The fight against the disease is based on the treatment of the animal, the treatment of other animals and the treatment of the environment of its last. It aims to satisfy two conditions: kill the fleas present and protect your cat against re-infestations as long as possible.

There are several treatment presentations : shampoos, powders, necklaces, pipettes or tablets . The choice of treatment is based on:
  • effectiveness
  • speed and duration of action
  • utilisation facility
  • the absence of toxicity

the circumstances of the infestation and the need to eliminate other pests or not.
Your veterinarian will be able to adapt the treatment to your cat's specific situation.

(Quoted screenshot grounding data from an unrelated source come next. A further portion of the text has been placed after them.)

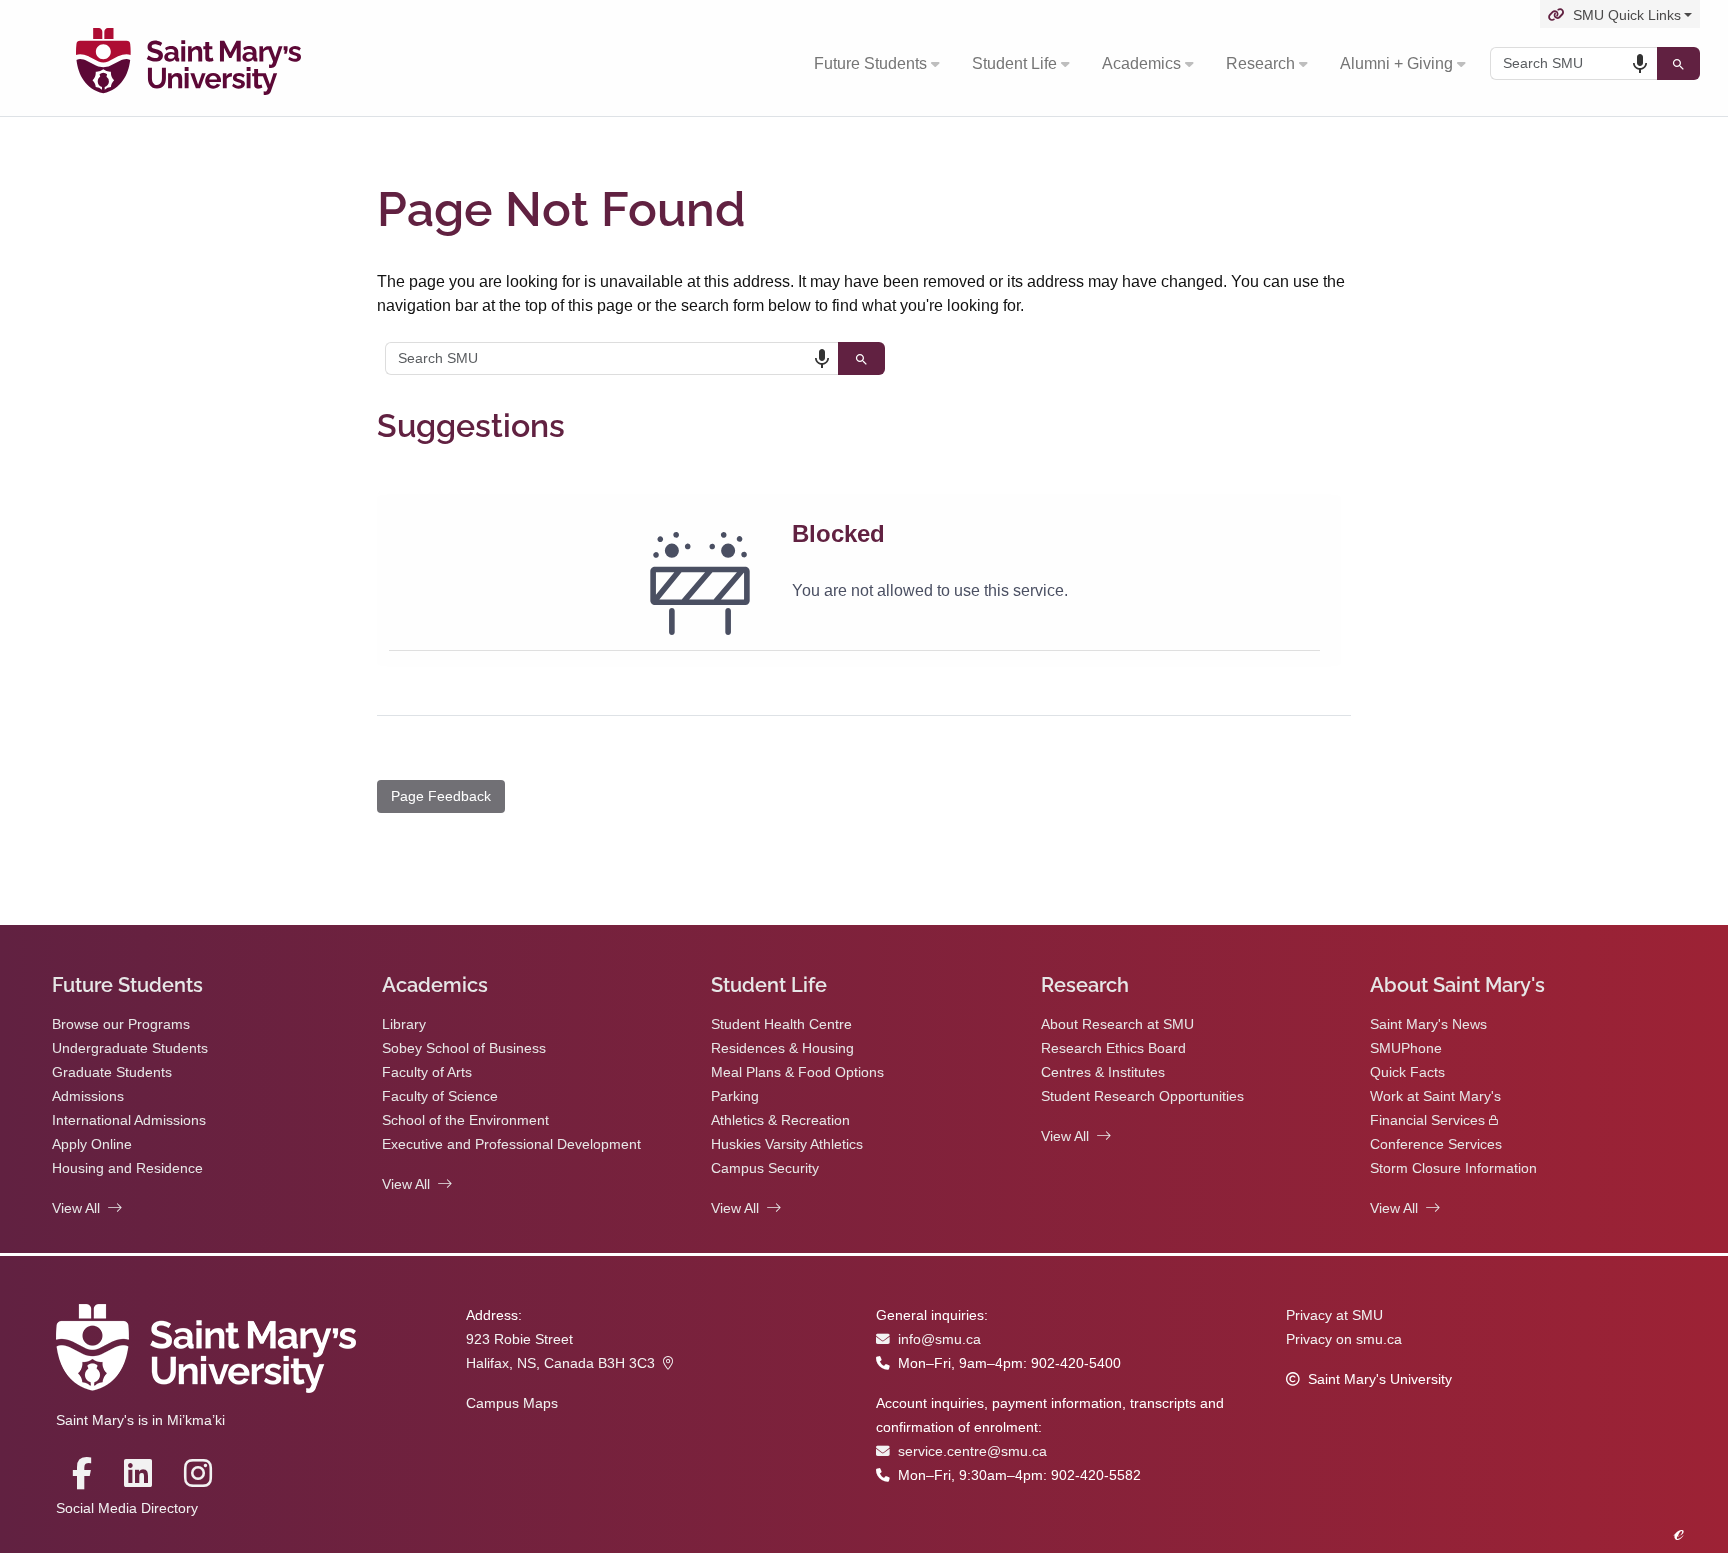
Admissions (88, 1096)
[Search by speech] (1640, 64)
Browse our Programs (121, 1024)
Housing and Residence (127, 1168)
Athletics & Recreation (780, 1120)
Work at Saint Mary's (1435, 1096)
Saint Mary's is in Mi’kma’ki (140, 1420)
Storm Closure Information (1453, 1168)
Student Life (1014, 63)
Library (404, 1024)
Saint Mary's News (1428, 1024)
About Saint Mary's (1457, 985)
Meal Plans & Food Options (797, 1072)
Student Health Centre (781, 1024)
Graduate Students (112, 1072)
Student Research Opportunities (1142, 1096)
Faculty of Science (440, 1096)
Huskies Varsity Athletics (787, 1144)
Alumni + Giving (1396, 63)
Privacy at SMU (1334, 1315)
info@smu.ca (939, 1339)
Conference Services (1436, 1144)
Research (1260, 63)
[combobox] (1573, 63)
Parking (735, 1096)
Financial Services (1427, 1120)
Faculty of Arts (427, 1072)
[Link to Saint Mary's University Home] (188, 64)
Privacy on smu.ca (1344, 1339)
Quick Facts (1407, 1072)
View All (76, 1208)
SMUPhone (1406, 1048)
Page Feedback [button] (441, 796)
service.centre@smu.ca (972, 1451)
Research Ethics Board (1113, 1048)
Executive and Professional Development (511, 1144)
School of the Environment (465, 1120)
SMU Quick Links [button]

In the case of DAPP (Allergic Dermatitis Flea Bites) it will be preferred a treatment that acts very quickly to kill adult fleas to limit bites and thus reduce the symptoms of allergy as quickly as possible. You will be advised to maintain a permanent anti-flea therapy throughout the year, to protect your sensitive companion permanently.

Clean your environment

In general, it is recommended to treat the infected animal and the animals in contact with the environment of the latter.

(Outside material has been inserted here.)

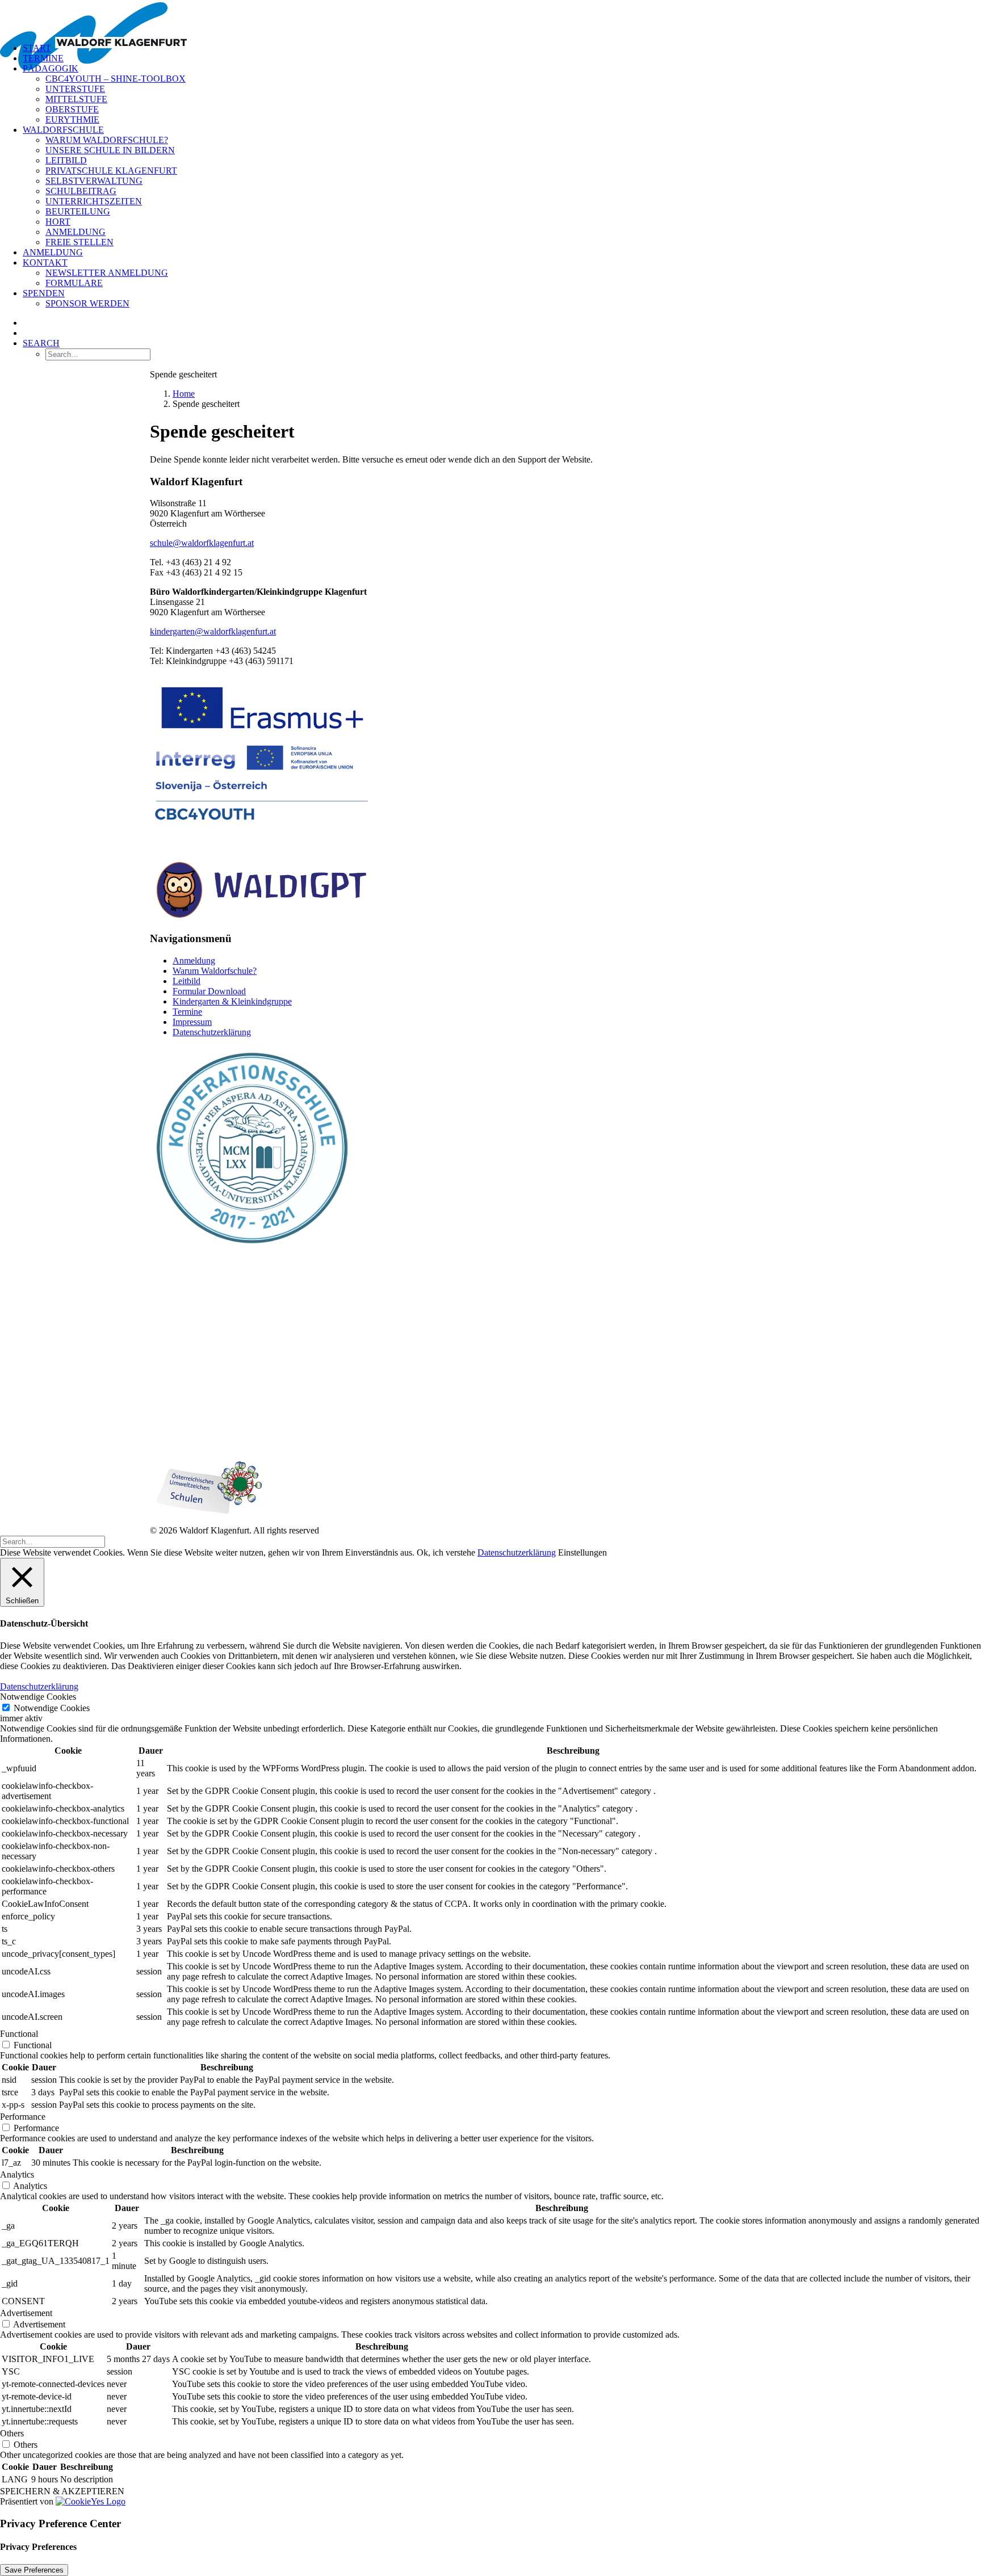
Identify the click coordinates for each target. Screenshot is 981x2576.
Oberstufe (72, 109)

The latest available treatments are more and more safe to use and highly effective thus avoiding a systematic insecticide treatment of your interior . It is still strongly advised to take advantage of this to clean up the house thoroughly by vacuuming (throw away the bag to eliminate a large part of the eggs and larvae that would be there), washing well your linens (especially those on which your cat is taking a nap) and cleaning the living areas of your animals.

In the most severe cases of infestation, insecticides spray or aerosol can be prescribed for more efficiency.

Finally, since fleas are often carriers of a digestive endoparasitic worm of cats and dogs ( Dipylidium caninum ), an adequate dewormer will probably be put in place simultaneously.